Der Gang nach Köln zum Studium der Germanistik, Theater-, Film- und Fernsehwissenschaften sollte der goldene Grundstein auf seinem Lebensweg werden: „Hätte ich nicht 13 Jahre in Köln gelebt, ich hätte nie den Schritt vor die Kamera gewagt.“ Was wäre uns vorenthalten geblieben!
„Fußball war Show und Beckmann ihr Erfinder,“ formulierte treffend Helmut Schümann und meinte damit  ran und ranissimo, jene Sportsendungen, die Reinhold Beckmann entworfen und moderiert hatte seit 1992, seit er zu SAT1 gegangen ist, und die gewonnen haben: die Goldene Kamera, den Bayerischen Fernsehpreis, die Goldene Romy (österreichischer Fernsehpreis), die Anerkennung der Fußballfans.
Einmal Show, immer Show. Beckmann wollte beweisen, dass er zu den Großen – Jauch, Gottschalk – nicht aufschauen musste als Mann vom Sport, der Jauch auch einmal war und noch ist. Er übernahm den Freitag Abend 1994: No Sports wurde jedoch abgestellt nach zehn Sendungen. Den zweiten Versuch 1998 für die ARD, die Guiness-Show der Rekorde, brach er selbst ab, 2002, trotz großen Erfolgs. „Ich bin kein klassischer Samstagabendunterhalter,“ sah er selbst ein. Nein, er ist ein Mann für die leisen Töne, der genau hinhören will. Denn nur weil das Fernsehen lauter, knalliger und bunter wird, sind es die Menschen und ihre Geschichten am und auf dem Bildschirm noch lange nicht.

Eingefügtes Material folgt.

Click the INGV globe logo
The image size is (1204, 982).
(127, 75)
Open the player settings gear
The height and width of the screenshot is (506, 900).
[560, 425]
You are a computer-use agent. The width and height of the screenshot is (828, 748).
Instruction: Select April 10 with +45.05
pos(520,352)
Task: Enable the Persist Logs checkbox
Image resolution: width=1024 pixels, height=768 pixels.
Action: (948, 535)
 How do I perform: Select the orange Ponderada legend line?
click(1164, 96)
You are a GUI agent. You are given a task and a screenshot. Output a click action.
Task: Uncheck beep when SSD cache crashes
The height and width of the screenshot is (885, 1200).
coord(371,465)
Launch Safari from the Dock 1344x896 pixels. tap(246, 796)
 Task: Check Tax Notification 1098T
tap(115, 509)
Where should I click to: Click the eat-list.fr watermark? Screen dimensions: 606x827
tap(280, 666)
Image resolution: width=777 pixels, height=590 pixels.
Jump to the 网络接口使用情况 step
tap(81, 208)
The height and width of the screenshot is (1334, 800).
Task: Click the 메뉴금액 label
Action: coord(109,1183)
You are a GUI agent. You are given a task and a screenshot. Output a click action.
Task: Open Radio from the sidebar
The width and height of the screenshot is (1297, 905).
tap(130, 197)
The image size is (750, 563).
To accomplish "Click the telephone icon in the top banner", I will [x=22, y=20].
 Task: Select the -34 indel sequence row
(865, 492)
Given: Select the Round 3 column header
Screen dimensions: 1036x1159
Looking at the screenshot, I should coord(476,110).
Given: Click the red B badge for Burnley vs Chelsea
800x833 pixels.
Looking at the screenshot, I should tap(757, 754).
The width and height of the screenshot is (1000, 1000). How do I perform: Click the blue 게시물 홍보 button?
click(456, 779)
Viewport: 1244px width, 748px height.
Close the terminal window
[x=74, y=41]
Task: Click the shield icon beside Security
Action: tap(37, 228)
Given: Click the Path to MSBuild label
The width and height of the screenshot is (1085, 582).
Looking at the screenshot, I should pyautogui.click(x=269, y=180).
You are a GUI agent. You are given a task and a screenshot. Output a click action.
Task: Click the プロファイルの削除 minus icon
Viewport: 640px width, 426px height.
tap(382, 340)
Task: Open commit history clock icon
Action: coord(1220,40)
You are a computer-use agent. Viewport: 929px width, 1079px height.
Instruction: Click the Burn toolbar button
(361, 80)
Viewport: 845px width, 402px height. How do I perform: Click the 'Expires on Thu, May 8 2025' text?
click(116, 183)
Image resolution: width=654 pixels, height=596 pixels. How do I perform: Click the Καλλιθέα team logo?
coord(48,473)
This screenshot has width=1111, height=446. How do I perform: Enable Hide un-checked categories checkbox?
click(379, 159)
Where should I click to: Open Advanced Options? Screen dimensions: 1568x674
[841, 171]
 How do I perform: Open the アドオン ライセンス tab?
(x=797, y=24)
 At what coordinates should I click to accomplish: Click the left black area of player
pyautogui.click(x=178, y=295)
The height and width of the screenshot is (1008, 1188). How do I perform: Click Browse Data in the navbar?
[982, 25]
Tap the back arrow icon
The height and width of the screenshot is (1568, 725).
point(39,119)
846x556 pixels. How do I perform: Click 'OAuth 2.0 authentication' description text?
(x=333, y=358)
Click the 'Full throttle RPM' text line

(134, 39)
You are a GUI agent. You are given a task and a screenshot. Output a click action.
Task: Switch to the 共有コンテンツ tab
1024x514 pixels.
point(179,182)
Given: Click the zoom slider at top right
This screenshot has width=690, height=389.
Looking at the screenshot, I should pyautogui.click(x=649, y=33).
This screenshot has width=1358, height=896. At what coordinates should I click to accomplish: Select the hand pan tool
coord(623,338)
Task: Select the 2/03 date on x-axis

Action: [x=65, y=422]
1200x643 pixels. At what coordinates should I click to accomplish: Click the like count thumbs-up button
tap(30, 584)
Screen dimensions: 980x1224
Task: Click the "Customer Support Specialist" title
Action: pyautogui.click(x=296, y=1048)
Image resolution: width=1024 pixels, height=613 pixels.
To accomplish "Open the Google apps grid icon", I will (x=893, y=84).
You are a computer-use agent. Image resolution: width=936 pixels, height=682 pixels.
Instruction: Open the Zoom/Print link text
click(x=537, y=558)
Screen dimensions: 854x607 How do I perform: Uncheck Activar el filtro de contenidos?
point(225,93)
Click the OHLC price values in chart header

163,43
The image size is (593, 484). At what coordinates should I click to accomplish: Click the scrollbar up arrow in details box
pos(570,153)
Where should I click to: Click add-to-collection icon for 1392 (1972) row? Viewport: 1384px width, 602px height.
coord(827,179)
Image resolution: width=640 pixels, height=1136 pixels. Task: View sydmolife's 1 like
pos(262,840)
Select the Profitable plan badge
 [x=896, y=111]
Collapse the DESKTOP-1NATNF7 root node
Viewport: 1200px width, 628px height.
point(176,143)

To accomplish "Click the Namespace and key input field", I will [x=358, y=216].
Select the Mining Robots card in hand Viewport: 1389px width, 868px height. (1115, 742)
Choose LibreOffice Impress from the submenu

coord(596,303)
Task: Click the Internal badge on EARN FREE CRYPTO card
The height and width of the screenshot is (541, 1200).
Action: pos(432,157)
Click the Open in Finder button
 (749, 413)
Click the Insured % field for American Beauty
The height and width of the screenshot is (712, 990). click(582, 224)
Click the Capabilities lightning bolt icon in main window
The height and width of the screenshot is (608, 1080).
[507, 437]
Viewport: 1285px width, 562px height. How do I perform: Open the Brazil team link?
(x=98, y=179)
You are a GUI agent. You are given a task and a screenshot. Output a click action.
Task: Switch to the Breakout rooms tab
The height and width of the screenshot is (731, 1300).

„Beckmann ist ein Kammerspiel, ein kleines Format journalistischer Unterhaltung.“ Die Talkshow, der er seinen Namen gab, hat seit 1999 ihren stillen Platz am Montag Abend in der ARD. Und trotz des Wasserfalls an Talkformaten, das über die Kanäle des Landes rieselt, behauptet er ihn mühelos. Was anderen Moderatoren selten, manchen nie gelingt, fällt ihm leicht: den Gästen ein Zuhause im TV zu bieten, in dem sie privat sein können, sie die Kameras und glühenden Scheinwerfer vergessen zu machen. Sein Geheimnis? Er suche das Gespräch, die Nähe zu seinen Gästen. „Man kann die Seele des Menschen nicht enthüllen, man kann ihr nur den Raum geben, sich zu entfalten.“ Das klingt selbstverständlich und somit bescheiden für jemanden, der öffentlich reden will. Aber es ist eine Tugend geworden an diesem Ort und zeugt von einer Größe, die die meisten hier nicht erreichen. Er weiß, was er wert ist, und deshalb hat er keine Probleme, ehrfurchtsvoll vom „Altmeister Bio“ zu sprechen. Dazu bleibt er offen für die Anliegen der Zeit: „Heute merken wir, dass es besonders nach dem 11. September ein starkes Bedürfnis nach Antworten gibt.“
Er ist vom Herz aus Journalist. Das treibt ihn raus, weiter. 2001 drehte eine Reportage, Rückkehr im Rollstuhl, über Noel Martin, einen farbigen Engländer, der 1996 unerfreulichen Kontakt mit Rechtsradikalen in Brandenburg hatte. 2001/2 schrieb er Kolumnen in der ZEIT, Beckmanns Erzählungen, und führte Interviews für die WELT AM SONNTAG. Seit 2003 ist er wieder Kommentator bei Spielen der Fußballnationalmannschaft.
1999 gründete er den Verein Nestwerk e. V.,  der sich für Sportangebote für sozial benachteiligte Jugendliche engagiert. Sein Wirken bekommt soziale Flügel und manifestiert sich zum Lebenswerk.
 „Und wenn Sie mich langweilig finden, weiß ich, dass ich alles richtig gemacht habe.“ Nein, langweilig wir Ihnen nicht und niemandem mit Ihnen. Ganz im Gegenteil: Wenn einer weiß zu unterhalten, dann Sie, leise, intelligent. Sie sind am Ziel. Machen Sie noch lange weiter.